Diante de D.W. Griffith (1875-1948) não há um grande cineasta que não se sinta um anão. Foi assim com Eisenstein, Orson Welles, Jean-Luc Godard.
Será assim enquanto for possível ver seus filmes, como neste ciclo que a Sala Cinemateca inaugura hoje, "D.W. Griffith: Origens do Cinema Narrativo".
Lá estarão os velhos de guerra, de "O Nascimento de uma Nação" (1915) a "O Lírio Partido" (1919). Mas, desta vez, o inusitado vem de um lote de 33 curtas-metragens realizados entre 1908 e 1912 e doados no ano passado à Cinemateca do Museu de Arte Moderna do Rio de Janeiro pela Embaixada norte-americana. Eles serão mostrados em quatro programas diferentes.
Os filmes precedem a montagem -introduzida para valer com "O Nascimento de uma Nação"-, mas justamente por isso servem para fixar a idéia de um cineasta invulgar.
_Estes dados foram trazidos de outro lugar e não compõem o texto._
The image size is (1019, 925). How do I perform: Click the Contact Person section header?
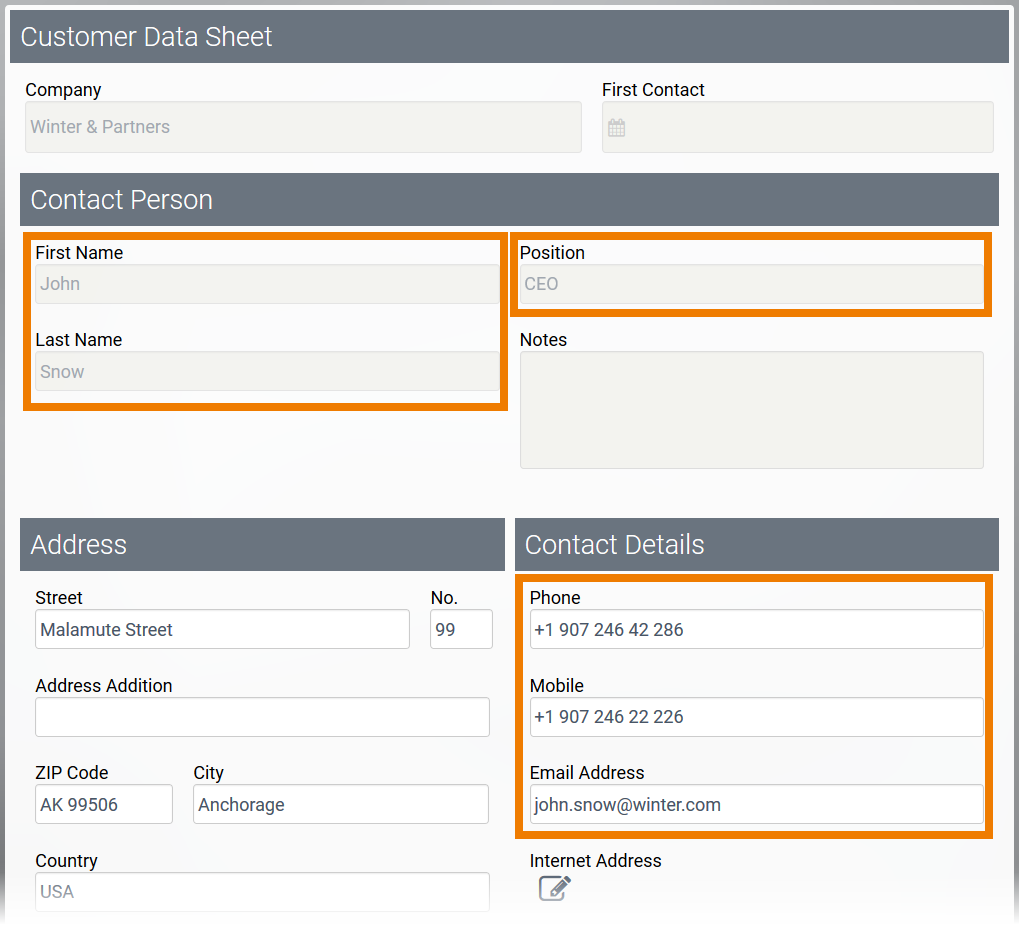tap(509, 199)
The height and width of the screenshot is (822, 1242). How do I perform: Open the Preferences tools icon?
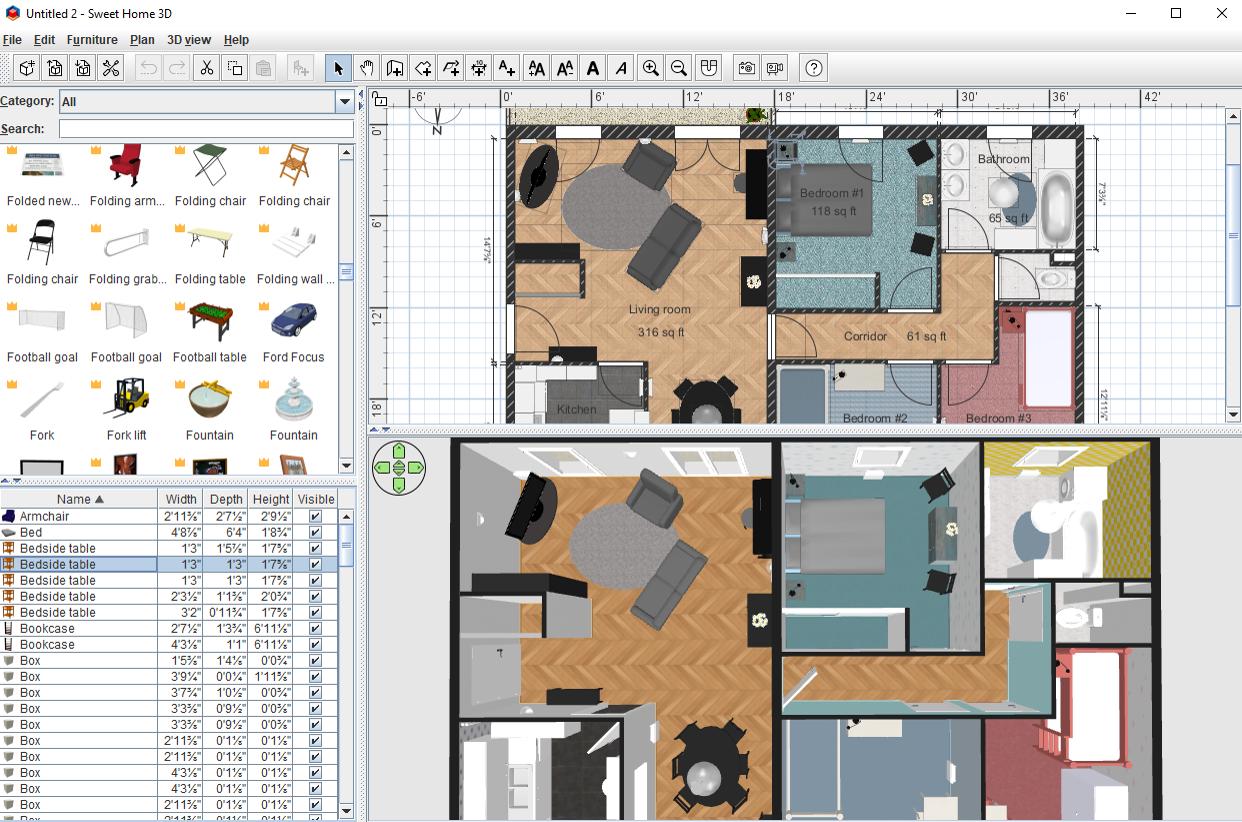[111, 68]
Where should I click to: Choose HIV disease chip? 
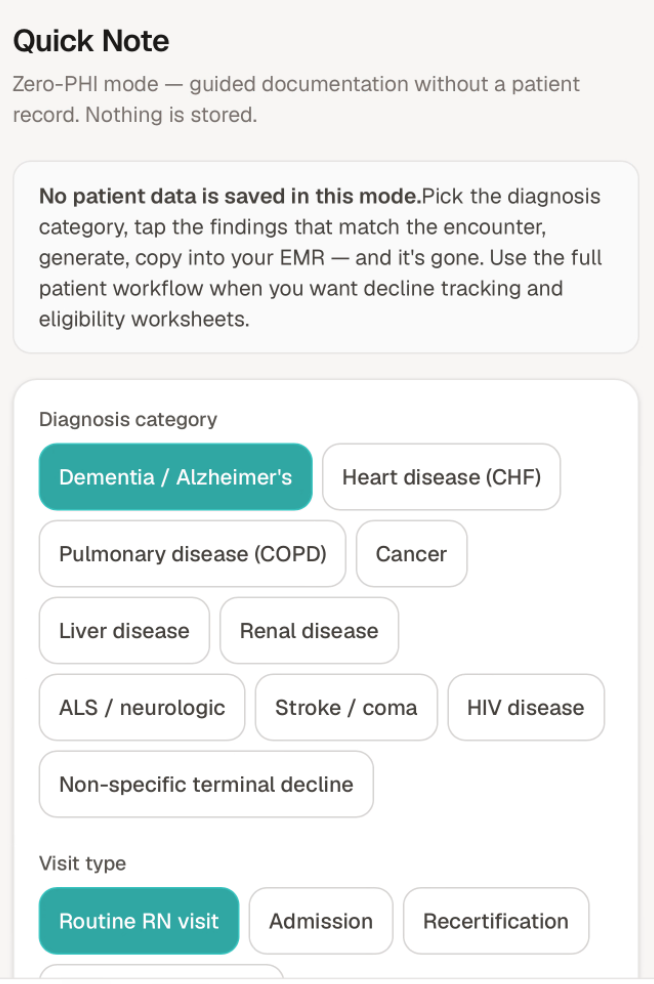pos(526,707)
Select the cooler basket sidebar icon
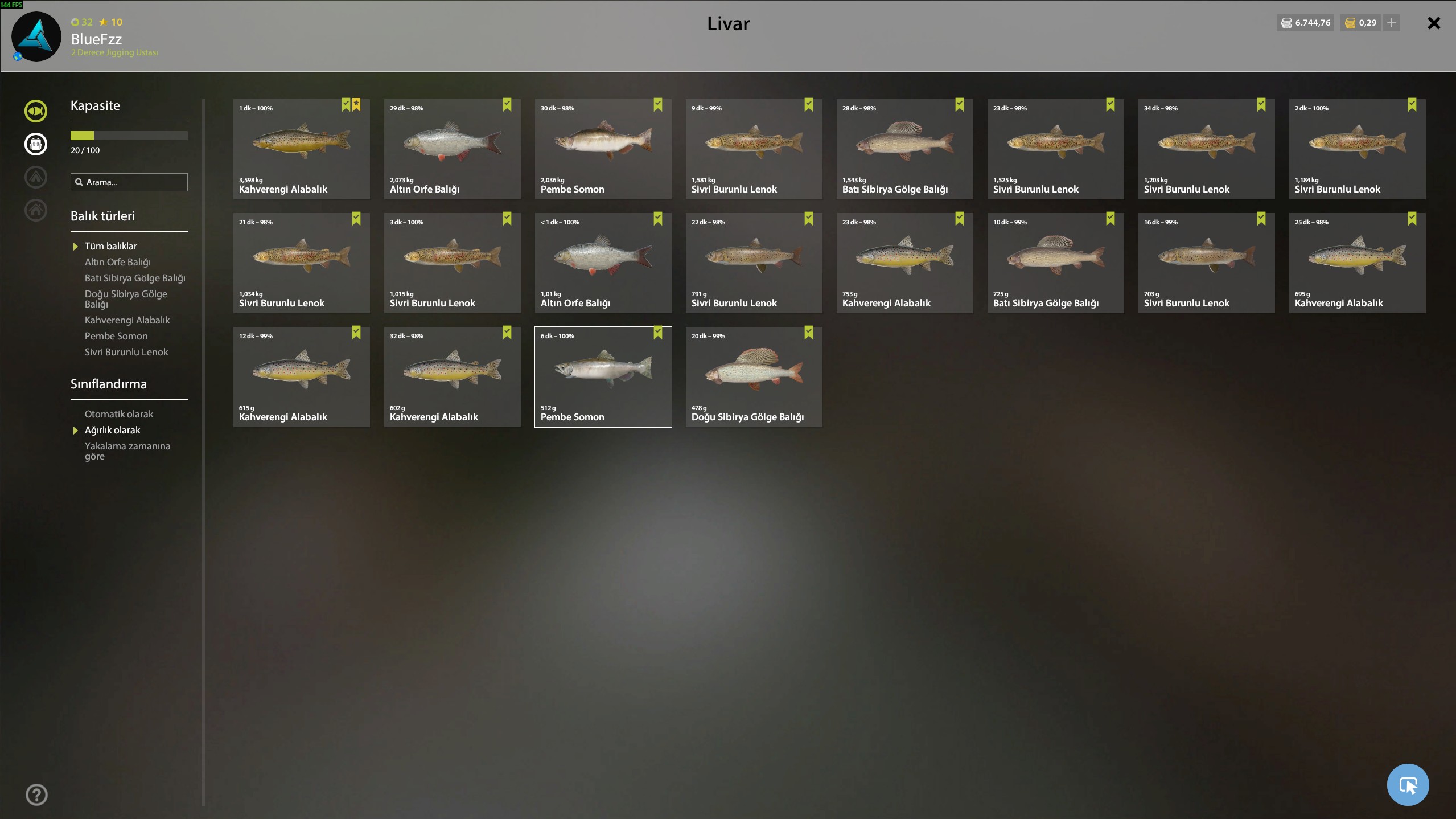This screenshot has height=819, width=1456. click(x=36, y=144)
A rigor, o cinema era qualquer coisa antes de Griffith pisar em um set de filmagem: uma curiosidade, uma diversão de feira, eventualmente um veículo que buscava prestígio transpondo para a tela óperas ou peças teatrais.
Mas quase ninguém sabia o que fazer com ele até Griffith -sulista, letrado e dramaturgo e ator frustrado- entrar para a Biograph, em 1908.
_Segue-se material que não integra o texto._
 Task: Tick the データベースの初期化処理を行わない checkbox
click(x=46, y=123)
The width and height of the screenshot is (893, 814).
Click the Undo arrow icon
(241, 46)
Sabe-se a reação dos atores, quando David Wark Griffith começou a cortar suas figuras acima dos joelhos. Sentiam-se mutilados, como se a imagem devesse sempre, e necessariamente, mostrá-los de corpo inteiro.
Essa foi apenas uma das inovações que introduziria e/ou sistematizaria até 1915, quando fez "O Nascimento de uma Nação" e fixou o cinema como arte com linguagem própria.
Nesse meio tempo, criou o primeiro plano, desenvolveu a montagem paralela, inventou gêneros e recursos narrativos, introduziu uma dramaturgia adulta (inspirada em Charles Dickens).
O ciclo de filmes curtos mostra a extensão do gênio de Griffith. Tome-se "The Broken Doll" (A Boneca Quebrada), onde uma garota índia, desprezada por sua tribo, torna-se amiga dos brancos. Quando os índios atacam um povoado, ela avisará os brancos.
Não chegará, porém, a se tornar uma heroína. Morre em seu canto, junto à boneca que ganhou de uma menina branca.
Como com frequência nos filmes de Griffith, a época é bem marcada e os estereótipos raciais, acentuados. Mas ele transcende esse limite, criando um quadro trágico que vai além do destino de cada personagem ao abordar o contato entre brancos e índios.
Esses pequenos filmes mostram ainda um sentido de ritmo raro, composições apuradas, distribuição exemplar da ação no tempo e no espaço.
Assim, os filmes que serão mostrados de hoje até o dia 10 estão longe de ser, apenas, um trabalho pioneiro (no sentido em que essa palavra serve sobretudo para confiná-los em um gueto). A emoção e a grandeza do cinema estão inteiras, ali. Nascendo, ainda, mas já plenas.

Ciclo: D.W. Griffith: Origens do Cinema Narrativo
Onde: Sala Cinemateca (r. Fradique Coutinho, 361, tel. 881-6542, Pinheiros, zona Oeste), de hoje a 10 de março
Hoje: às 17h, Programa 1 (10 curtas da Biograph); às 19h, Programa 2 (10 curtas da Biograph); 21h, "O Nascimento de uma Nação"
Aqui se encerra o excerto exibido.